(Bloomberg) -- Colombia’s state-controlled Ecopetrol SA will pursue a dividend policy this year designed to safeguard the company’s investment grade rating amid the slump in oil prices, according to Simon Gaviria, director of the country’s national planning department.
The company is preparing a dividend proposal for the shareholders’ meeting, usually held in March, that ensures metrics such as the ratio of debt to earnings are in line with other investment-grade companies, said Gaviria, who sits on Ecopetrol’s board. An obligation to pay a minimum 70 percent of net income was scrapped at last year’s meeting.
“The priority right now, given the way credit agencies are working, is to make sure that Ecopetrol sustains its investment grade status,” Gaviria said Monday in an interview in his Bogota office.
On Jan. 18, Moody’s Investors Service lowered the company to the cusp of junk and placed it on review for more cuts, citing “persisting stressed oil prices, which will continue to negatively affect the company’s cash flow generation and credit metrics.” Amid the rout in global commodity prices, some oil producers and miners including Vale SA have said they may not pay a dividend this year, in a bid to conserve cash.

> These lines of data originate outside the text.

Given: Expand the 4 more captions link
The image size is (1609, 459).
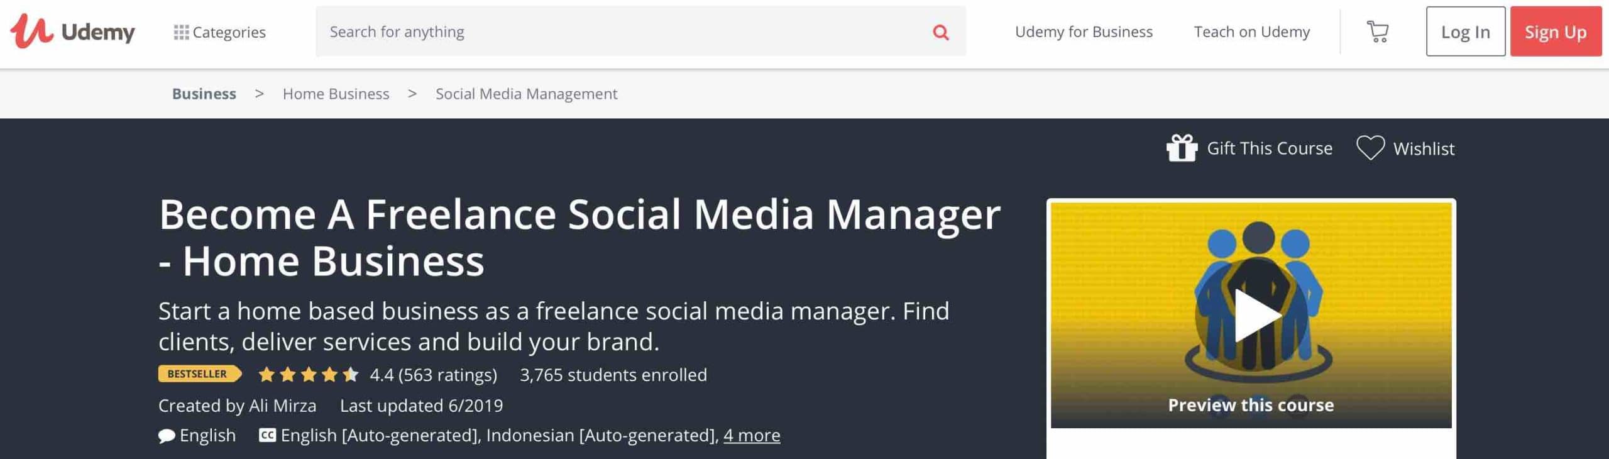Looking at the screenshot, I should (x=752, y=435).
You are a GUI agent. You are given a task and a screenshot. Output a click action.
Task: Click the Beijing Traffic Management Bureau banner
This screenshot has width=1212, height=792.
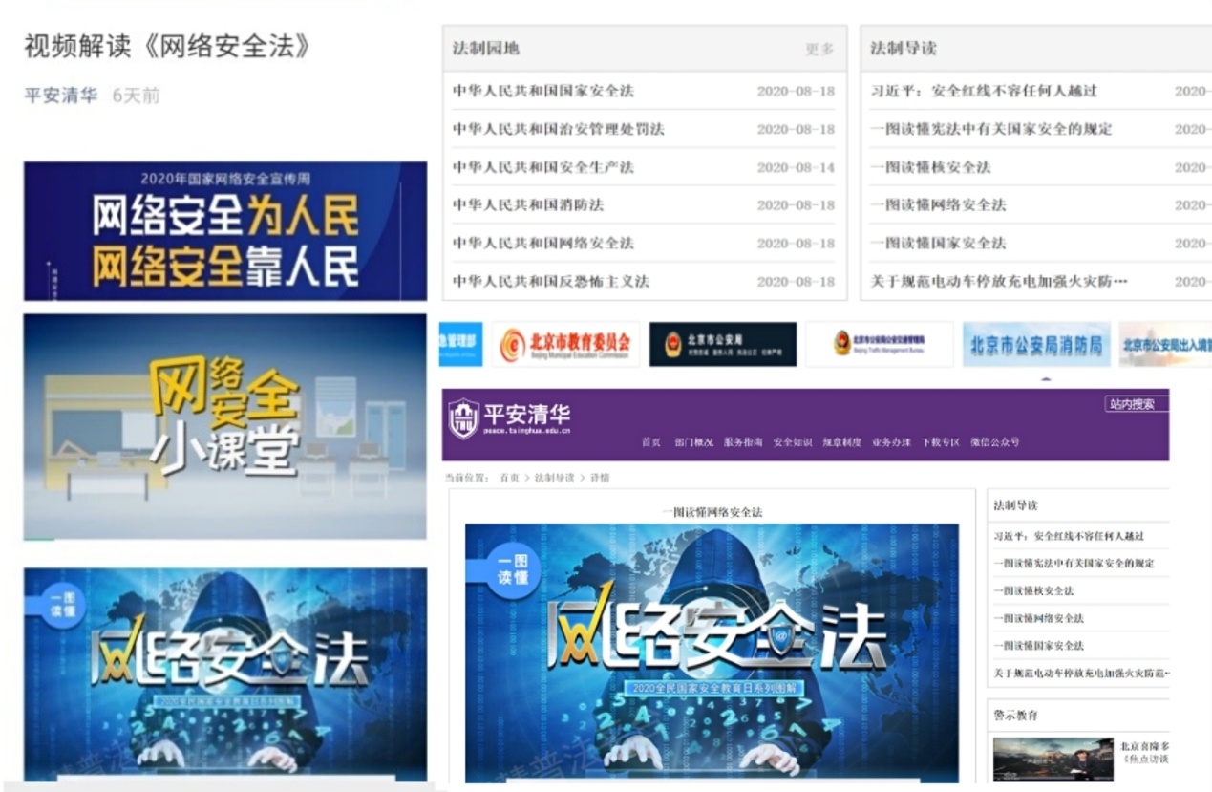(879, 344)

Ecopetrol slashed its 2016 investment plan to $4.8 billion, down 40 percent from last year, and is selling a series of non- core assets to bolster its balance sheet. Last week the board approved a potential sale of its plastics unit Polipropileno del Caribe S.A., or Propilco.
BNP Paribas SA is advising Ecopetrol on the sale, with the slump in oil prices increasing the asset’s value due to lower input costs, Gaviria said. In 2007 Ecopetrol agreed to purchase Propilco for $690 million.
“The important thing about Propilco is that it’s counter- cyclical to the oil industry,” he said. “So it’s the right timing to explore the possibility” of a sale.